In Nash’s case, his family and friends among the professors of Princeton and MIT protected him from succumbing to his own demons – the voices in his head, the ebb of reason, the tendency to isolate himself, that are altogether often the first step toward suicide in people less cared for. Moreover, Nash’s own work played a role in his illness. He was convinced for a time that a new global government was on the horizon, a probable outcome in game theory that his work had made possible, and tried to give up his American citizenship. As a result, his re-emergence from the two decades of mental torture were as much about escaping the vile grip of irrationality and paranoia as much as regaining a sense of certainty in the face of his mathematics’ enchanting possibilities.

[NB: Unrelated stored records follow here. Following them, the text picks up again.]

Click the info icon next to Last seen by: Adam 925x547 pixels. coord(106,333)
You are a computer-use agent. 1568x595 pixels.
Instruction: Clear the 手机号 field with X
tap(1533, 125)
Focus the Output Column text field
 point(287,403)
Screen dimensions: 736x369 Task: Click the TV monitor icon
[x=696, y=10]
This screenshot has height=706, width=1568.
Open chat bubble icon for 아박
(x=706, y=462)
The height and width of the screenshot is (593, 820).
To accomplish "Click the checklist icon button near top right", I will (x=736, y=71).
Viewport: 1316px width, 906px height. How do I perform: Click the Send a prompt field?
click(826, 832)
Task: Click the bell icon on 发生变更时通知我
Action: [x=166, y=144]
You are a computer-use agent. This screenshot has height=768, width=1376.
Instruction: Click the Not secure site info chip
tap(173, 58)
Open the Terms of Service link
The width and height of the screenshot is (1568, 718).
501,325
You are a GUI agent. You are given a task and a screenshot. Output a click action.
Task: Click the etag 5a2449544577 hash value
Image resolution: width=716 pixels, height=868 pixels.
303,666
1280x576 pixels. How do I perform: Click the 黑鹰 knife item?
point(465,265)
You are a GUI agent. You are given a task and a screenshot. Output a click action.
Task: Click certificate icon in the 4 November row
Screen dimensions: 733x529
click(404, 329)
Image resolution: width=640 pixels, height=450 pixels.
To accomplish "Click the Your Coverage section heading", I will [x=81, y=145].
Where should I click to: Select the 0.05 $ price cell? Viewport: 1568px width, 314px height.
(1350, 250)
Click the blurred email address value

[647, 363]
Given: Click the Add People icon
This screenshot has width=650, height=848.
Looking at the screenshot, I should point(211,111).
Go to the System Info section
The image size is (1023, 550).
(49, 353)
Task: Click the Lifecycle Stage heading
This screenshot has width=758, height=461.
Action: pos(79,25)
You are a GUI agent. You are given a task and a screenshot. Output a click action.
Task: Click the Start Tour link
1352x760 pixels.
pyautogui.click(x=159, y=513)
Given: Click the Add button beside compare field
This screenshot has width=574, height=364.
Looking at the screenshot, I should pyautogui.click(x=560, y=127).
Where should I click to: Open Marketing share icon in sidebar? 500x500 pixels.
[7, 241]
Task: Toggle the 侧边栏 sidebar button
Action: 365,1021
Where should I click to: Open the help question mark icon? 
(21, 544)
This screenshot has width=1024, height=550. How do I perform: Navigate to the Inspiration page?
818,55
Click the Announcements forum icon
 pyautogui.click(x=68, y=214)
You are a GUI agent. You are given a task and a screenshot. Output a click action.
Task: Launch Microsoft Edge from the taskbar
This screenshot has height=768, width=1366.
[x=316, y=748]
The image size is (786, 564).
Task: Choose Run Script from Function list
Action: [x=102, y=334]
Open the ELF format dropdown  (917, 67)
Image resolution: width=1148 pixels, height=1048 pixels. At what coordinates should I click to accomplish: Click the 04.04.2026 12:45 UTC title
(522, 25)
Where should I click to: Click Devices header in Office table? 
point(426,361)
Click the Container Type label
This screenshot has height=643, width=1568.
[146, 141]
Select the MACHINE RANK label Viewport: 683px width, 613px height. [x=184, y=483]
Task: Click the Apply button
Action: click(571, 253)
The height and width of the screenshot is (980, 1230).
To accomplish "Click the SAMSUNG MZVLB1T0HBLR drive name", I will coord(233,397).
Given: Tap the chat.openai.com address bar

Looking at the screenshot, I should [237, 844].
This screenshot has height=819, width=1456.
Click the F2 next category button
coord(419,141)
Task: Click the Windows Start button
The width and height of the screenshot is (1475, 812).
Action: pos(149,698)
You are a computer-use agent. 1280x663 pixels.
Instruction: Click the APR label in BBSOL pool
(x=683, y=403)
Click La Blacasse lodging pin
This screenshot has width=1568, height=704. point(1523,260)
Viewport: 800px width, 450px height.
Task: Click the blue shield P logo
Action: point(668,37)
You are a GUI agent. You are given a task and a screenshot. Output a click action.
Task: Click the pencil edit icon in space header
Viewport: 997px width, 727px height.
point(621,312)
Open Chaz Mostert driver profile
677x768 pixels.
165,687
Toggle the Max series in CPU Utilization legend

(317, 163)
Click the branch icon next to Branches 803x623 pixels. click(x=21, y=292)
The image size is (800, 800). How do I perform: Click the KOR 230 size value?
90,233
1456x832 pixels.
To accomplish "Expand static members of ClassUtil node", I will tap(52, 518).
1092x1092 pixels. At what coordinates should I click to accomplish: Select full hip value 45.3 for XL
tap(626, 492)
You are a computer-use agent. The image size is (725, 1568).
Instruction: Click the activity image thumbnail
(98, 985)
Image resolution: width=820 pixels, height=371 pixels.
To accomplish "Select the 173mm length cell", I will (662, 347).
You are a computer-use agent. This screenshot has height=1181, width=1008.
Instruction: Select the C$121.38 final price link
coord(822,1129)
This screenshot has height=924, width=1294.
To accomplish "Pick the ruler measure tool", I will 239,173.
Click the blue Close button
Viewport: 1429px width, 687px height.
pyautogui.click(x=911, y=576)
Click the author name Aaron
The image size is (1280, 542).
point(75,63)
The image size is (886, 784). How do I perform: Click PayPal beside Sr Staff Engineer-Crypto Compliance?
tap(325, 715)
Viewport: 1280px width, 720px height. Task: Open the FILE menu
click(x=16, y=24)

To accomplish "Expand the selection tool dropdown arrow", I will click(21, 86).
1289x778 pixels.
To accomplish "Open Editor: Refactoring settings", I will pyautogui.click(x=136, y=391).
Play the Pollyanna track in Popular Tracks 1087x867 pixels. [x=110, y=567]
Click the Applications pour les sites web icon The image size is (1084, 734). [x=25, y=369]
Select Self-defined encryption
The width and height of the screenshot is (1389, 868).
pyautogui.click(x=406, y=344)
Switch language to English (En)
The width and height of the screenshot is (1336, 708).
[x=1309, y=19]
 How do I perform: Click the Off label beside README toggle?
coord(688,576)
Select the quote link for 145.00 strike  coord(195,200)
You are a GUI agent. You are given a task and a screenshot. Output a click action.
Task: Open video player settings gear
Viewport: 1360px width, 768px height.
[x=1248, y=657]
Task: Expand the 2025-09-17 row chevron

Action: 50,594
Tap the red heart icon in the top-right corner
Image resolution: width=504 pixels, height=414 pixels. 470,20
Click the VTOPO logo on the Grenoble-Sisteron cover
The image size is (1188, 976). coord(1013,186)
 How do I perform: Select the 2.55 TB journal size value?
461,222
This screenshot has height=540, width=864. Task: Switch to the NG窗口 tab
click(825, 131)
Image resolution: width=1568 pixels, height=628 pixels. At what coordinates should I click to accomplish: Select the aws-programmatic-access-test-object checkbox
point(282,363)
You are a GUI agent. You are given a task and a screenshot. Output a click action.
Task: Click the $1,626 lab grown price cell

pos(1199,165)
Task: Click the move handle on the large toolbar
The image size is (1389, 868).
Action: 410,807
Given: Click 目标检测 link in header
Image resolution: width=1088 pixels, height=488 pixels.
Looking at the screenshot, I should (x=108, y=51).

A Beautiful Mind closes with Nash’s peers at Princeton learning of his being awarded the Nobel in 1994, and walking up to his table to congratulate him. On screen, Russell Crowe smiles the smile of a simple man, a certain man, revealing nothing of the once-brazen virtuosity that had him dashing into classrooms at Princeton just to scribble equations on the boards, dismissing his colleagues’ work, rearing to have a go at the next big thing in science. By then, that brilliance lay firmly trapped within John Nash’s beautiful but unsettled mind. With his death, and that of Alicia, that mind will now always be known and remembered by the brilliant body of work it produced.